[Data extracted from a collection]
........

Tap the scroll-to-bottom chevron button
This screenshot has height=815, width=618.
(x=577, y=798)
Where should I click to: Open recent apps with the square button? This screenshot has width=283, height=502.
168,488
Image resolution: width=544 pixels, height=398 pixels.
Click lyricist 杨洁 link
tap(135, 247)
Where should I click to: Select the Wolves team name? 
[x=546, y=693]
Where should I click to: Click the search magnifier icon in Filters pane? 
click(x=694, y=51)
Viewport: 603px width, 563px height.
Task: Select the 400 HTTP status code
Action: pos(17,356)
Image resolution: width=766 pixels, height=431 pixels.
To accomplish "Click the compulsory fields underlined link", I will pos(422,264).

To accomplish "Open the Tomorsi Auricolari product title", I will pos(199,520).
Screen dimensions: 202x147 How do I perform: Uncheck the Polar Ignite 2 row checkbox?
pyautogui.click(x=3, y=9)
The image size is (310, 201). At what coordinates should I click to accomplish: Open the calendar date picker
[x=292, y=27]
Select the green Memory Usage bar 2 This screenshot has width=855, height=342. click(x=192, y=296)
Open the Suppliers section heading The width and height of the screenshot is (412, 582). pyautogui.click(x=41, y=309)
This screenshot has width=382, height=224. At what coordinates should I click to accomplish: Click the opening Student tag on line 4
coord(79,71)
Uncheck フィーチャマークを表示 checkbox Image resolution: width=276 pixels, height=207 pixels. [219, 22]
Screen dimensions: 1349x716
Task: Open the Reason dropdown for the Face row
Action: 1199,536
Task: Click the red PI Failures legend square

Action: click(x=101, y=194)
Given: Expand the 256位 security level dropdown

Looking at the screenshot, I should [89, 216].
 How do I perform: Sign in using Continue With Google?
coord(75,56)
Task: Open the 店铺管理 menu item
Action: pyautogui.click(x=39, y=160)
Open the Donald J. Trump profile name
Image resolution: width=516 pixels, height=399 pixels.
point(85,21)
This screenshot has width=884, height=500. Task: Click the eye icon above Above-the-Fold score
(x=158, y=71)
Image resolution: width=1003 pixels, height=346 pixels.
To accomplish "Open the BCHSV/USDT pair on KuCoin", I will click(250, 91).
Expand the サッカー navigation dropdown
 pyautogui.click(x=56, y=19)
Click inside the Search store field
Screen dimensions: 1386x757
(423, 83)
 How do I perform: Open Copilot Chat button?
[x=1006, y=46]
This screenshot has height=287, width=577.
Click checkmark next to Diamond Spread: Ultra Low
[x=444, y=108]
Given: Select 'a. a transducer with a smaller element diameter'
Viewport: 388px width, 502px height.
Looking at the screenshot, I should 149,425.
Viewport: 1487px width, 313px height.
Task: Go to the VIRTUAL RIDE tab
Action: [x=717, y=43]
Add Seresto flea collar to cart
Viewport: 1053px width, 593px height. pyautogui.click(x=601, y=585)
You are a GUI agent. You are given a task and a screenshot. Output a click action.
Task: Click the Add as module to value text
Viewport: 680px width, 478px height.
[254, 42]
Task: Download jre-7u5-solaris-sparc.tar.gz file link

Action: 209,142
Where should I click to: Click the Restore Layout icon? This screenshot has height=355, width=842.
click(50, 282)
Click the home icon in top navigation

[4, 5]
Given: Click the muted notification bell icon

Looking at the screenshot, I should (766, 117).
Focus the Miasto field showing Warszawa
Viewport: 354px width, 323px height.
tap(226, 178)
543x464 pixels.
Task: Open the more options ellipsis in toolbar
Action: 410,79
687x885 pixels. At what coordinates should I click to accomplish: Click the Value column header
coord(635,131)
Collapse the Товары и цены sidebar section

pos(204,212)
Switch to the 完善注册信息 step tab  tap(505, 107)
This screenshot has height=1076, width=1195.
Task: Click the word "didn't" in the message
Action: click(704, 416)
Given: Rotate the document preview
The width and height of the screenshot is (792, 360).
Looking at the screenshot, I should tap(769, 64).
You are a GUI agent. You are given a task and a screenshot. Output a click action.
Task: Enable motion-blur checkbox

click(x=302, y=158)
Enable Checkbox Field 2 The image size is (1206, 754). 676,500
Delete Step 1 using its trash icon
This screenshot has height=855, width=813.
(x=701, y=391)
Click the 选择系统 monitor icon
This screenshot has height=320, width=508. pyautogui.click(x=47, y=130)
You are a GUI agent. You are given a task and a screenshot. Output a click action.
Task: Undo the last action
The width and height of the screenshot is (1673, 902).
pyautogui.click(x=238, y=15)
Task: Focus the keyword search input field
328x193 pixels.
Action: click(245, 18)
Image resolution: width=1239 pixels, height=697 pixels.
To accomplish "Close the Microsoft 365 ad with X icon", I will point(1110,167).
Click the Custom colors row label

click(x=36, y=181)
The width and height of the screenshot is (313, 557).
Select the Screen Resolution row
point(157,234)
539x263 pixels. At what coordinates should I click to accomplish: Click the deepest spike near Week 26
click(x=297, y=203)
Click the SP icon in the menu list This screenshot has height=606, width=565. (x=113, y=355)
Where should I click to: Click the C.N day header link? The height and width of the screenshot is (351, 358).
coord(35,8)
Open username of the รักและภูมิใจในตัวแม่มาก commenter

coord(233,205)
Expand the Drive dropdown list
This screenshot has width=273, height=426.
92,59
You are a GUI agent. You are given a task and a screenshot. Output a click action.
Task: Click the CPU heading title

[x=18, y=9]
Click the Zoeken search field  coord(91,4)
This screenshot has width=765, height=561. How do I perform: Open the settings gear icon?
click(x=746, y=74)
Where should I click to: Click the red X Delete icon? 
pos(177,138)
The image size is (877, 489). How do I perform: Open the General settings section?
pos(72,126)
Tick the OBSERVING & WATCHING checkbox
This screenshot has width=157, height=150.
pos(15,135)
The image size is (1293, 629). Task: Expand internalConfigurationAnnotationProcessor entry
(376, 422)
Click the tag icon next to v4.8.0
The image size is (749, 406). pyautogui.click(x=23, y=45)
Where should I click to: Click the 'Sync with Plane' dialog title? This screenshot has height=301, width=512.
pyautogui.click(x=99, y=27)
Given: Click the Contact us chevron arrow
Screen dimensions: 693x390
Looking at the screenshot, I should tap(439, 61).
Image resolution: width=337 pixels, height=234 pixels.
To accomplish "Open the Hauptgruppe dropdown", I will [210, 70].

........

**TASK STATEMENT**
Restate the records above word for word.

**WRITTEN ANSWER**
Tap the scroll-to-bottom chevron button
This screenshot has height=815, width=618.
(x=577, y=798)
Where should I click to: Open recent apps with the square button? This screenshot has width=283, height=502.
168,488
Image resolution: width=544 pixels, height=398 pixels.
Click lyricist 杨洁 link
tap(135, 247)
Where should I click to: Select the Wolves team name? 
[x=546, y=693]
Where should I click to: Click the search magnifier icon in Filters pane? 
click(x=694, y=51)
Viewport: 603px width, 563px height.
Task: Select the 400 HTTP status code
Action: pos(17,356)
Image resolution: width=766 pixels, height=431 pixels.
To accomplish "Click the compulsory fields underlined link", I will pos(422,264).

To accomplish "Open the Tomorsi Auricolari product title", I will pos(199,520).
Screen dimensions: 202x147 How do I perform: Uncheck the Polar Ignite 2 row checkbox?
pyautogui.click(x=3, y=9)
The image size is (310, 201). At what coordinates should I click to accomplish: Open the calendar date picker
[x=292, y=27]
Select the green Memory Usage bar 2 This screenshot has width=855, height=342. click(x=192, y=296)
Open the Suppliers section heading The width and height of the screenshot is (412, 582). pyautogui.click(x=41, y=309)
This screenshot has width=382, height=224. At what coordinates should I click to accomplish: Click the opening Student tag on line 4
coord(79,71)
Uncheck フィーチャマークを表示 checkbox Image resolution: width=276 pixels, height=207 pixels. [219, 22]
Screen dimensions: 1349x716
Task: Open the Reason dropdown for the Face row
Action: 1199,536
Task: Click the red PI Failures legend square

Action: click(x=101, y=194)
Given: Expand the 256位 security level dropdown

Looking at the screenshot, I should [89, 216].
 How do I perform: Sign in using Continue With Google?
coord(75,56)
Task: Open the 店铺管理 menu item
Action: pyautogui.click(x=39, y=160)
Open the Donald J. Trump profile name
Image resolution: width=516 pixels, height=399 pixels.
point(85,21)
This screenshot has width=884, height=500. Task: Click the eye icon above Above-the-Fold score
(x=158, y=71)
Image resolution: width=1003 pixels, height=346 pixels.
To accomplish "Open the BCHSV/USDT pair on KuCoin", I will click(250, 91).
Expand the サッカー navigation dropdown
 pyautogui.click(x=56, y=19)
Click inside the Search store field
Screen dimensions: 1386x757
(423, 83)
 How do I perform: Open Copilot Chat button?
[x=1006, y=46]
This screenshot has height=287, width=577.
Click checkmark next to Diamond Spread: Ultra Low
[x=444, y=108]
Given: Select 'a. a transducer with a smaller element diameter'
Viewport: 388px width, 502px height.
Looking at the screenshot, I should 149,425.
Viewport: 1487px width, 313px height.
Task: Go to the VIRTUAL RIDE tab
Action: [x=717, y=43]
Add Seresto flea collar to cart
Viewport: 1053px width, 593px height. pyautogui.click(x=601, y=585)
You are a GUI agent. You are given a task and a screenshot. Output a click action.
Task: Click the Add as module to value text
Viewport: 680px width, 478px height.
[254, 42]
Task: Download jre-7u5-solaris-sparc.tar.gz file link

Action: 209,142
Where should I click to: Click the Restore Layout icon? This screenshot has height=355, width=842.
click(50, 282)
Click the home icon in top navigation

[4, 5]
Given: Click the muted notification bell icon

Looking at the screenshot, I should (766, 117).
Focus the Miasto field showing Warszawa
Viewport: 354px width, 323px height.
tap(226, 178)
543x464 pixels.
Task: Open the more options ellipsis in toolbar
Action: 410,79
687x885 pixels. At what coordinates should I click to accomplish: Click the Value column header
coord(635,131)
Collapse the Товары и цены sidebar section

pos(204,212)
Switch to the 完善注册信息 step tab  tap(505, 107)
This screenshot has height=1076, width=1195.
Task: Click the word "didn't" in the message
Action: click(704, 416)
Given: Rotate the document preview
The width and height of the screenshot is (792, 360).
Looking at the screenshot, I should tap(769, 64).
You are a GUI agent. You are given a task and a screenshot. Output a click action.
Task: Enable motion-blur checkbox

click(x=302, y=158)
Enable Checkbox Field 2 The image size is (1206, 754). 676,500
Delete Step 1 using its trash icon
This screenshot has height=855, width=813.
(x=701, y=391)
Click the 选择系统 monitor icon
This screenshot has height=320, width=508. pyautogui.click(x=47, y=130)
You are a GUI agent. You are given a task and a screenshot. Output a click action.
Task: Undo the last action
The width and height of the screenshot is (1673, 902).
pyautogui.click(x=238, y=15)
Task: Focus the keyword search input field
328x193 pixels.
Action: click(245, 18)
Image resolution: width=1239 pixels, height=697 pixels.
To accomplish "Close the Microsoft 365 ad with X icon", I will point(1110,167).
Click the Custom colors row label

click(x=36, y=181)
The width and height of the screenshot is (313, 557).
Select the Screen Resolution row
point(157,234)
539x263 pixels. At what coordinates should I click to accomplish: Click the deepest spike near Week 26
click(x=297, y=203)
Click the SP icon in the menu list This screenshot has height=606, width=565. (x=113, y=355)
Where should I click to: Click the C.N day header link? The height and width of the screenshot is (351, 358).
coord(35,8)
Open username of the รักและภูมิใจในตัวแม่มาก commenter

coord(233,205)
Expand the Drive dropdown list
This screenshot has width=273, height=426.
92,59
You are a GUI agent. You are given a task and a screenshot. Output a click action.
Task: Click the CPU heading title

[x=18, y=9]
Click the Zoeken search field  coord(91,4)
This screenshot has width=765, height=561. How do I perform: Open the settings gear icon?
click(x=746, y=74)
Where should I click to: Click the red X Delete icon? 
pos(177,138)
The image size is (877, 489). How do I perform: Open the General settings section?
pos(72,126)
Tick the OBSERVING & WATCHING checkbox
This screenshot has width=157, height=150.
pos(15,135)
The image size is (1293, 629). Task: Expand internalConfigurationAnnotationProcessor entry
(376, 422)
Click the tag icon next to v4.8.0
The image size is (749, 406). pyautogui.click(x=23, y=45)
Where should I click to: Click the 'Sync with Plane' dialog title? This screenshot has height=301, width=512.
pyautogui.click(x=99, y=27)
Given: Click the Contact us chevron arrow
Screen dimensions: 693x390
Looking at the screenshot, I should tap(439, 61).
Image resolution: width=337 pixels, height=234 pixels.
To accomplish "Open the Hauptgruppe dropdown", I will [210, 70].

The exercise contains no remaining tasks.